Throw out your GW T-shirts and hats, and rip the sticker off the back of your car window – they soon will be out of style.

A new University logo will replace the current one on everything from Colonials’ basketball uniforms to GW mugs and water bottles, said Director of Auxiliary and Institutional Services Nancy Haaga, who chaired the committee of students and administrators that helped develop the new design.

No final decision has been made about when the new logo will be released to the University community, but Haaga said it will be officially presented some time next fall.

The interest in a new logo was sparked by a presentation by SME Design, a company that has worked with colleges and universities like North Carolina, Temple, Maryland and Purdue to develop a new image.

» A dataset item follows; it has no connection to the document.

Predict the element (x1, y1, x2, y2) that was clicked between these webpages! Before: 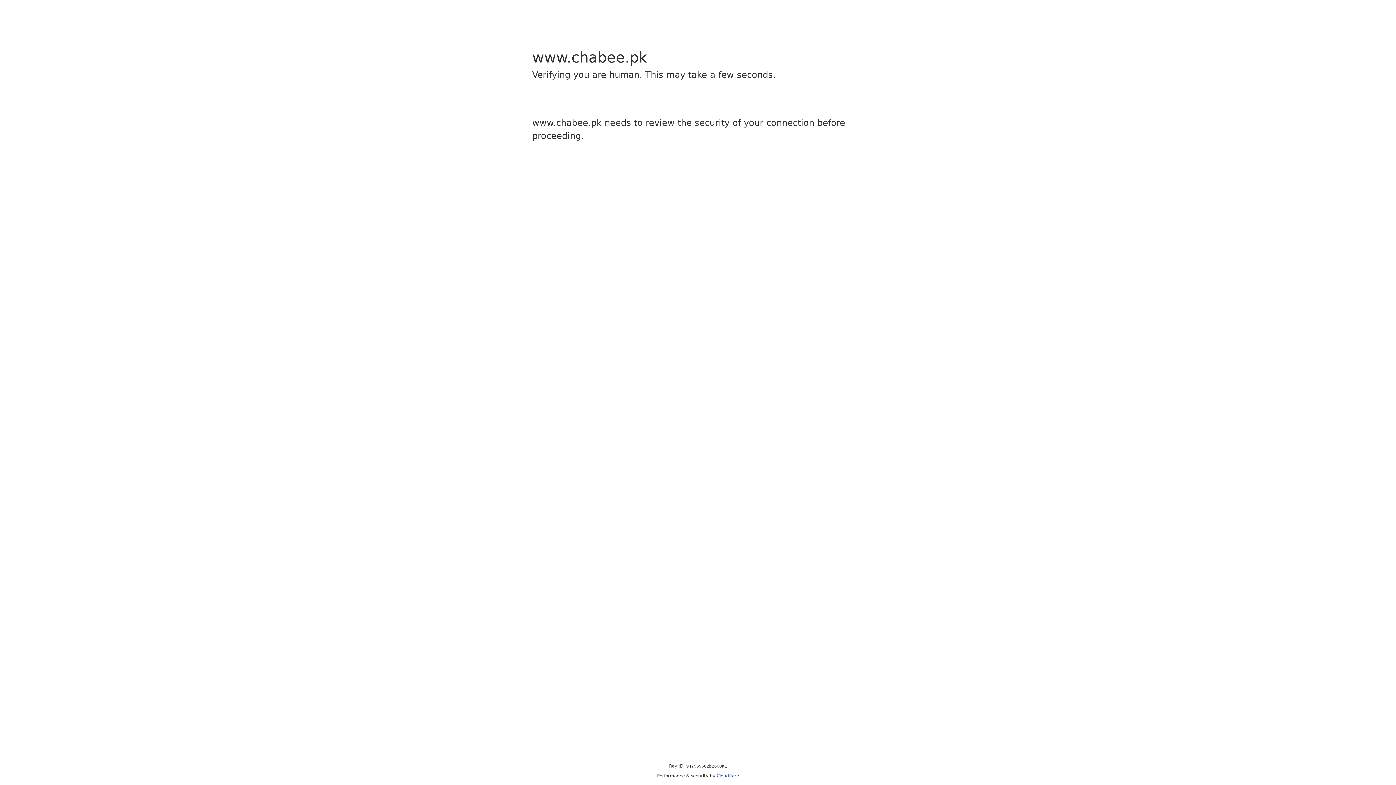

The company also boasts a list of clients including baseball’s Tampa Bay Devil Rays, the National Basketball Association’s Washington Wizards, the National Hockey League’s Florida Panthers and the National Football League’s Jacksonville Jaguars. The company also develops logos for events like the World Series and the NBA’s All-Star game.

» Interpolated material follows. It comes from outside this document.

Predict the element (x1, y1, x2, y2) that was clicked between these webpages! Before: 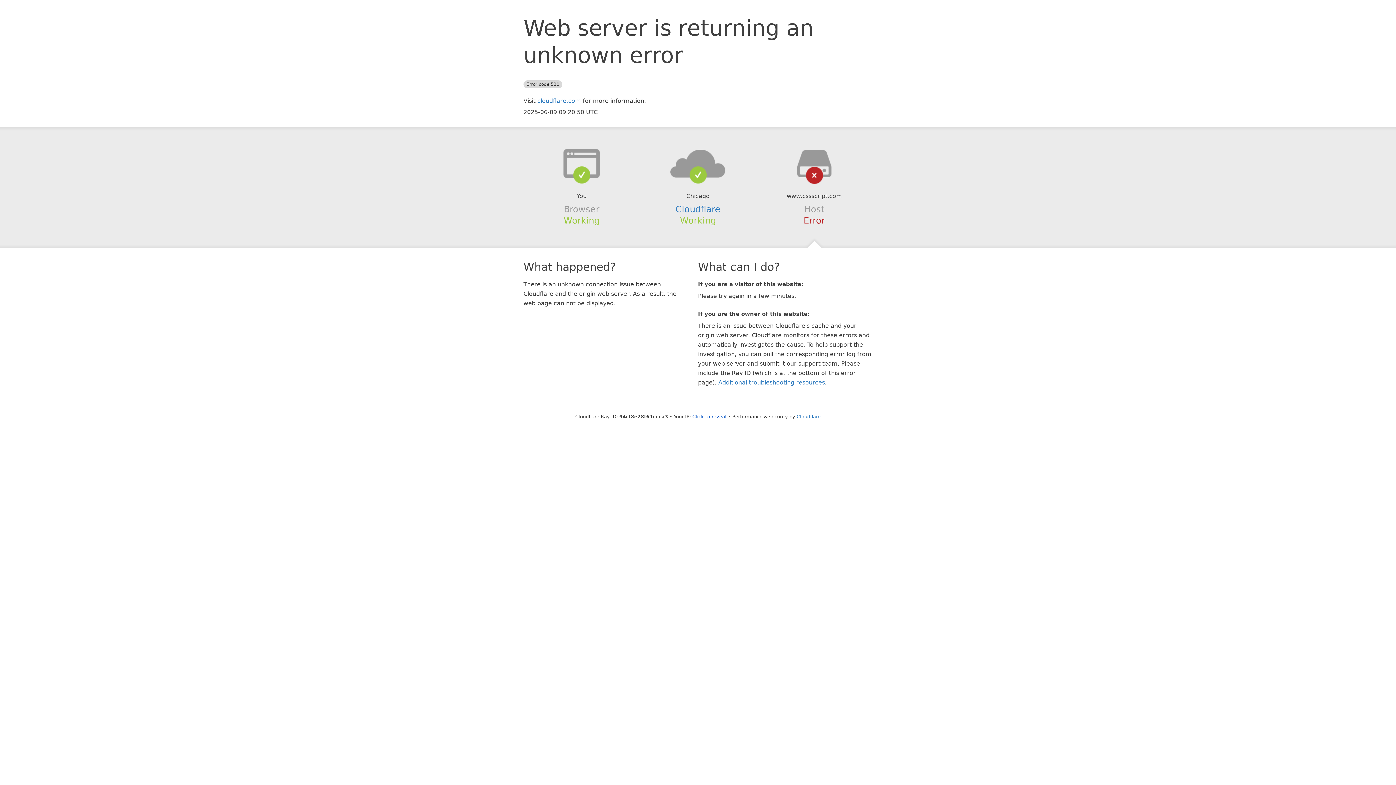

“We wanted to update the University’s `Colonials’ logo because it was kind of dated,” Haaga said.

The change is intended to create new excitement about the athletic program, especially the men’s basketball team, she said.

The committee received the go-ahead from senior administrators to begin devising the University’s new identity with little convincing, Haaga said.

After six months of contemplation and discussion, the committee has decided on a new logo and will spend the next few months designing a marketing plan and making final decisions about the changes that will be made on campus.

Michael Jewsbury, Program Board’s advertising chair and a member of the committee, said he feels certain elements will be important to include in the school’s new logo. He said he felt it was especially important to emphasize GW’s geographical location.

“You should be able to tell that it’s D.C., not Alabama,” Jewsbury said.